Source: Everyday Food, May 2011


  • 4 pounds Yukon Gold potatoes, peeled and cut into 1-inch pieces
  • Coarse salt and ground pepper
  • 3/4 pound bacon, cut crosswise into 1 1/2-inch pieces


  1. Preheat oven to 450 degrees. In a large pot, bring potatoes to a boil over high in salted water. Reduce to a rapid simmer and cook 7 minutes. Drain well and return potatoes to pot. Meanwhile, in a large cast-iron or heavy skillet, cook bacon over medium-high, stirring occasionally, until browned but not completely crisp, 7 minutes. With a slotted spoon, transfer bacon to paper towels to drain.

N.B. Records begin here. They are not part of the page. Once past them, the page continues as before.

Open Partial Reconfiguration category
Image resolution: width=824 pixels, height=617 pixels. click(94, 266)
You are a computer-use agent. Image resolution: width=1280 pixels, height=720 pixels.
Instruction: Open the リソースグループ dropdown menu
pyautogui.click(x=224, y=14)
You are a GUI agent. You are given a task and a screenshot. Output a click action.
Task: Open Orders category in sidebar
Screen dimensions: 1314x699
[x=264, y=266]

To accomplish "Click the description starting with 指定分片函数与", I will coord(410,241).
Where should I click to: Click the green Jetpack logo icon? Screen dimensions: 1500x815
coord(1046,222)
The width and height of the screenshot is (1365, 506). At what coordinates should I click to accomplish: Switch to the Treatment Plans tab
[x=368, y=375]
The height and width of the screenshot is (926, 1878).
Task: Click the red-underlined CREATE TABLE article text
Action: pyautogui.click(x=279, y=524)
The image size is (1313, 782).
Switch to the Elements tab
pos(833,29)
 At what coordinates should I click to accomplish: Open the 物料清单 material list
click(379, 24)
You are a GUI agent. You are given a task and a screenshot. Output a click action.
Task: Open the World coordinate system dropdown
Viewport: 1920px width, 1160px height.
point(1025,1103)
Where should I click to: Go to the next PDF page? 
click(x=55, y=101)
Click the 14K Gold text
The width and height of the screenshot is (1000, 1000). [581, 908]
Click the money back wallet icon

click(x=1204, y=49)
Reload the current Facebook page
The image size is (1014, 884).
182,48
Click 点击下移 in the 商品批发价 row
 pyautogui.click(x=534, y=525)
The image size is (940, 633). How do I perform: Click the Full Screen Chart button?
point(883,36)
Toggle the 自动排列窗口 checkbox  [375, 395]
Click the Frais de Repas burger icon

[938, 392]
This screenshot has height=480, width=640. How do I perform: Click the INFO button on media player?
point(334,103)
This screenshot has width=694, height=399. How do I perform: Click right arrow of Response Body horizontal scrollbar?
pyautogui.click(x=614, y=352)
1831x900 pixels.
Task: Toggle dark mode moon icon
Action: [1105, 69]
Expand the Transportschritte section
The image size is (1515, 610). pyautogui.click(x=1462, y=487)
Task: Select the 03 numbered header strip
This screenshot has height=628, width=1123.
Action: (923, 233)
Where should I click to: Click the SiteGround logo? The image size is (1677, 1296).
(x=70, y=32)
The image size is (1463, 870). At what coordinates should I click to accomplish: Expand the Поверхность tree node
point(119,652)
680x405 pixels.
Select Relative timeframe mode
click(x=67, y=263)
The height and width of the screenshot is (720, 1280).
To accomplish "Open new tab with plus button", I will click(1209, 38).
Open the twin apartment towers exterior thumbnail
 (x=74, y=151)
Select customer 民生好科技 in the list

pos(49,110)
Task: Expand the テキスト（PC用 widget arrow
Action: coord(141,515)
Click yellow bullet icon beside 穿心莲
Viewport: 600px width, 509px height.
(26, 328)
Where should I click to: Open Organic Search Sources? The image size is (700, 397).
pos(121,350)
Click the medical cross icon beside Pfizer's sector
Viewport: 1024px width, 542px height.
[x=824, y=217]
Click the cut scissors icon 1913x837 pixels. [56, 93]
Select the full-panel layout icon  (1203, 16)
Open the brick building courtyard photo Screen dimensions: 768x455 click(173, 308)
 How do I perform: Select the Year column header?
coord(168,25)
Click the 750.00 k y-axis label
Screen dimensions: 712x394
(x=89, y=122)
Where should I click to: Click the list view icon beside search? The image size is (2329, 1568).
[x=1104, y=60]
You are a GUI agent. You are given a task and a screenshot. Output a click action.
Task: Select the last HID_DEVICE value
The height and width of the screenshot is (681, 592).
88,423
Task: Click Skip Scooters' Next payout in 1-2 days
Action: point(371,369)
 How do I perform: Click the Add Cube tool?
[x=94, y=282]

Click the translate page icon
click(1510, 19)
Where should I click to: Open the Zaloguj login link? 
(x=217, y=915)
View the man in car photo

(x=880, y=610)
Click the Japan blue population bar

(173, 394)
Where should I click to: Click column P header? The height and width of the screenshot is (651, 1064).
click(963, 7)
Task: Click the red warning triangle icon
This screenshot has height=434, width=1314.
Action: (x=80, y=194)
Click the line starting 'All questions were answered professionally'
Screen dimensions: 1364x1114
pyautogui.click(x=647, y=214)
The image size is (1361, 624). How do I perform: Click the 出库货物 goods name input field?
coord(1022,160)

  2. Pour all but 2 tablespoons fat into a small bowl. Return skillet to heat and cook one-third the potatoes, stirring occasionally, until light golden brown, 3 minutes. Transfer to an 8-inch round cake pan (2 inches deep); sprinkle with one-third the bacon. Press firmly with the back of a large spoon to pack mixture very tightly. Cook remaining potatoes in two batches. Layer each batch in pan with bacon, pressing as you go. Spoon 1/4 cup reserved bacon fat over mixture. Cover tightly with foil; bake 1 hour. Remove foil; bake until potatoes are crisp and golden, 30 minutes. Let cool 15 minutes. Invert onto a plate.